» ATTIVITÀ DA SVOLGERE:
- a) Rispondi alle seguenti domande sul testo dedicato alla sicurezza dei robot industriali:
(i) Quale ingegnere rappresenta il team Ftr di Trend Micro?
(ii) Quanti robot saranno presenti nelle fabbriche di tutto il mondo nel 2018, secondo alcune stime?
(iii) Per quali scopi alcuni robot possono essere raggiunti direttamente da Internet?
- b) Estrai dal testo dedicato alla sicurezza dei robot industriali il brano che va da "L’idea di attacchi" fino a "negli anni successivi." incluso.

» TESTO FORNITO:
══════════

A mettere in guardia contro i pericoli che riguardano le soluzioni di robotica per l’industria è l’ultima ricerca realizzata in collaborazione tra Politecnico di Milano e Trend Micro Ftr e nata dalla collaborazione tra il laboratorio di sicurezza e architetture Necst, che coinvolge gli ingegneri Davide Quarta, Marcello Pogliani, Mario Polino sotto la supervisione del professor Stefano Zanero del Polimi e il team Ftr di Trend Micro rappresentato dall’ingegnere Federico Maggi.

L’idea di attacchi cyber contro i robot, spiega il rapporto, è molto più vicina alla realtà che alla fantascienza di quanto si possa pensare. I sistemi robotici nell’industria, spiegano gli esperti, “sono un ingranaggio vitale nei processi manifatturieri e presenti in ogni settore, dai chip in silicio alle autovetture, passando per le vetrerie o i produttori di merendine per esempio”. Secondo alcune stime nel 2018 il numero di robot nelle fabbriche di tutto il mondo raggiungerà quota 1,3 milioni, continuando a crescere negli anni successivi.

Ma nel momento in cui questi sistemi diventano sempre più intelligenti e interconnessi, avverte il report, crescerà la loro superficie di attacco. L’ecosistema composto da app, smartphone e altri punti di accesso informatico “è composto però da software obsoleti, basato su sistemi operativi vulnerabili e librerie non sempre aggiornate, scarso o scorretto utilizzo di crittografia, sistemi di autenticazione deboli, con credenziali predefinite che non possono essere cambiate facilmente”. Alcuni robot possono addirittura essere raggiunti direttamente da Internet, per il monitoraggio e la manutenzione a distanza. Ed essendo i robot progettati per interagire sempre più a stretto contatto con gli esseri umani non bisogna sottovalutare la possibilità che una attacco venga progettato anche per causare danni fisici ai lavoratori che utilizzano queste tecnologie.

“I risultati del nostro lavoro sono stati accolti positivamente dalla comunità scientifica – commentano i ricercatori -. Il tema della sicurezza dei sistemi cyber-fisici è di grande interesse e attualità e questo lavoro apre un nuovo filone specifico al suo interno”.

Gli scenari futuri, conclude il report, sono svariati: “creazione di danni fisici, sabotaggio di prodotti, esfiltrazione di segreti industriali, fino alle richieste di riscatto avanzate dall’aggressore in cambio di rivelare in quali unità di prodotto egli ha silenziosamente introdotto micro-difetti”. Per tutelarsi, sottolineano gli esperti, “è necessario un approccio e uno sforzo olistico che richiede il sostegno e la partecipazione di tutti gli stakeholder, inclusi i vendor di security e gli sviluppatori di software e questo va oltre il migliorare semplicemente la qualità dei software embedded”.

══════════

» SEZIONE DATI:
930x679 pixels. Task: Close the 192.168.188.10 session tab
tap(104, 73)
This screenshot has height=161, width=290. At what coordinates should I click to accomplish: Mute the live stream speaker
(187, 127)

══════════

» RISPOSTE ALLE ATTIVITÀ:
- a)
(i) Il team Ftr di Trend Micro è rappresentato dall'ingegnere Federico Maggi.
(ii) Secondo alcune stime, nel 2018 i robot nelle fabbriche di tutto il mondo raggiungeranno quota 1,3 milioni.
(iii) Alcuni robot possono essere raggiunti direttamente da Internet per il monitoraggio e la manutenzione a distanza.

- b)
L’idea di attacchi cyber contro i robot, spiega il rapporto, è molto più vicina alla realtà che alla fantascienza di quanto si possa pensare. I sistemi robotici nell’industria, spiegano gli esperti, “sono un ingranaggio vitale nei processi manifatturieri e presenti in ogni settore, dai chip in silicio alle autovetture, passando per le vetrerie o i produttori di merendine per esempio”. Secondo alcune stime nel 2018 il numero di robot nelle fabbriche di tutto il mondo raggiungerà quota 1,3 milioni, continuando a crescere negli anni successivi.